Romuald Sciora, directeur de l’Observatoire politique et géostratégique des États-Unis, éclaire les événements tragiques qui ont frappé Minneapolis, marqués par la mort de deux Américains, Renee Good et Alex Pretti, lors de l’intervention controversée de l’ICE, la police de l'immigration américaine.
Depuis la dernière année, les États-Unis assistent à l'émergence d'un régime au style autoritaire. Selon Sciora, l’administration Trump exploite la situation pour renforcer sa position, soutenue désormais par une extrême droite radicale. "Nous avons dépassé les limites observées sous Viktor Orban en Hongrie. La stratégie de ces groupes va bien au-delà de la simple politique d'immigration", souligne-t-il.

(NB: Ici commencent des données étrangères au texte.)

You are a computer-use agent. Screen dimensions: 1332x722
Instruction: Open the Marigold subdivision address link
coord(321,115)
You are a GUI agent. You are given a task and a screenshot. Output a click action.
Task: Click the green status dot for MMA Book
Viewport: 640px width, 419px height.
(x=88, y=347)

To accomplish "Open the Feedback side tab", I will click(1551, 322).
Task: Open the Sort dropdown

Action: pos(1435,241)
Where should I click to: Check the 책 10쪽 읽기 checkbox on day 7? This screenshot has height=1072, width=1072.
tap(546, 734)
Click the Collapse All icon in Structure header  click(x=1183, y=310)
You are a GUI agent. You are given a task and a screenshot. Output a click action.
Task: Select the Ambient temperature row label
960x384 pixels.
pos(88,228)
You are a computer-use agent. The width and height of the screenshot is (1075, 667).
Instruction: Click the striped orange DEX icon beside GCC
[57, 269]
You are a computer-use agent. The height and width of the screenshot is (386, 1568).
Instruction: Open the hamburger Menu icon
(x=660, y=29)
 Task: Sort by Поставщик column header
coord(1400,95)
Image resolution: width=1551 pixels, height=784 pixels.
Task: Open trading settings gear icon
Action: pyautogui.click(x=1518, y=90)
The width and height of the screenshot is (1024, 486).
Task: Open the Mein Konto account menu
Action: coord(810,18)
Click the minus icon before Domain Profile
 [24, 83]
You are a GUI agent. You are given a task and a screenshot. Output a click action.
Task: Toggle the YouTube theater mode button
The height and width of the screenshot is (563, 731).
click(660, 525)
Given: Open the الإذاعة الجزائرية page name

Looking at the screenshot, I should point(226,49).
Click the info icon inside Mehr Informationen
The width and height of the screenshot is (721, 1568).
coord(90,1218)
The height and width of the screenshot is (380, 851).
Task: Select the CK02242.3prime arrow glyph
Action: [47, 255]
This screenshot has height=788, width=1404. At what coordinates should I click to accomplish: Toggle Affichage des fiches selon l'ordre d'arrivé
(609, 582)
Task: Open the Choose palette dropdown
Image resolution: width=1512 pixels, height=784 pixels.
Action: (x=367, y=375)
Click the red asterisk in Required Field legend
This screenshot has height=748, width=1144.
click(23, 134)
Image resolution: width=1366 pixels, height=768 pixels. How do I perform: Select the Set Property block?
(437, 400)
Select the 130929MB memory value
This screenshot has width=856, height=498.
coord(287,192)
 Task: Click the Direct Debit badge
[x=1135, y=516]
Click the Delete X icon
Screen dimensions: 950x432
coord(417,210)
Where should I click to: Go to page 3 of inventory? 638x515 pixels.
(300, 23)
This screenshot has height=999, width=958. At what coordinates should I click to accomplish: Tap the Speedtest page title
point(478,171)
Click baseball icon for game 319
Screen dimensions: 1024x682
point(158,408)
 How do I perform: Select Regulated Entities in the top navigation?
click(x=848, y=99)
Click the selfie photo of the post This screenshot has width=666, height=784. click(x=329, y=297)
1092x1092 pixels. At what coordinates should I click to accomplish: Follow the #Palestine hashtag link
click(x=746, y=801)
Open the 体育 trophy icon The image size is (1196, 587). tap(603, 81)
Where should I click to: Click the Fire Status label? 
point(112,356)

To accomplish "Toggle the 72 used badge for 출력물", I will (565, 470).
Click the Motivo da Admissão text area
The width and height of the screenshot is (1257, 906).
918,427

Les récentes interventions de l'ICE ont suscité des réactions vives. Sciora insiste sur le fait que Renee Good n'était pas une menace, mais a été abattue à bout portant, ce qui soulève des questions sur l'usage de la force par les autorités. "L'administration pourrait facilement qualifier cela de bavure, mais les mensonges répandus aggravent la situation", ajoute-t-il, en évoquant le soutien populaire à la politique anti-immigration, mais le rejet croissant de l’ICE.
La réponse tardive de Trump
Pour la première fois, Donald Trump a exprimé une certaine sympathie envers le gouverneur du Minnesota, Tim Walz, ce qui marque un tournant dans sa position sur l'ICE, souvent critiquée. Il a annoncé l'envoi de Tom Homan, surnommé le "tsar des frontières", afin de collaborer aux enquêtes sur ces tragédies. Ce choix, largement contesté, soulève des inquiétudes quant à l’usage des forces fédérales, qui peuvent rivaliser avec les autorités locales à Minneapolis.
Les répercussions de cette politique deviennent évidentes, alors que certains comparent l’ICE à des forces autoritaires extrêmes. "Il ne faut pas aller jusqu'à les comparer à la Gestapo, mais leur rôle en tant que police politique est indéniable", explique Sciora. Il rappelle que l'organisme a été fondé dans les années 2000 pour des raisons de sécurité nationale, mais a évolué vers une institution plus violente sous la présidence de Trump.
Sciora met en lumière les normes idéologiques qui gouvernent le recrutement de nouveaux agents, souvent peu formés et issus de la mouvance MAGA, incitant à une culture de la peur. "Ces agents, parfois avec un passé judiciaire, incarnent la violence et la répression systématique qui caractérisent cette administration. D'ailleurs, beaucoup se souviennent d'images d'immigrés traînés par terre dans des scènes choquantes", déclare-t-il.
Alors que les voix s'élèvent, y compris celles de personnalités telles que Barack Obama et Bill Clinton, pour un réveil des consciences, Sciora reste sceptique : "Leurs appels n'auront probablement pas l'impact escompté. Un soutien venant de George W. Bush aurait eu beaucoup plus de poids en ce moment."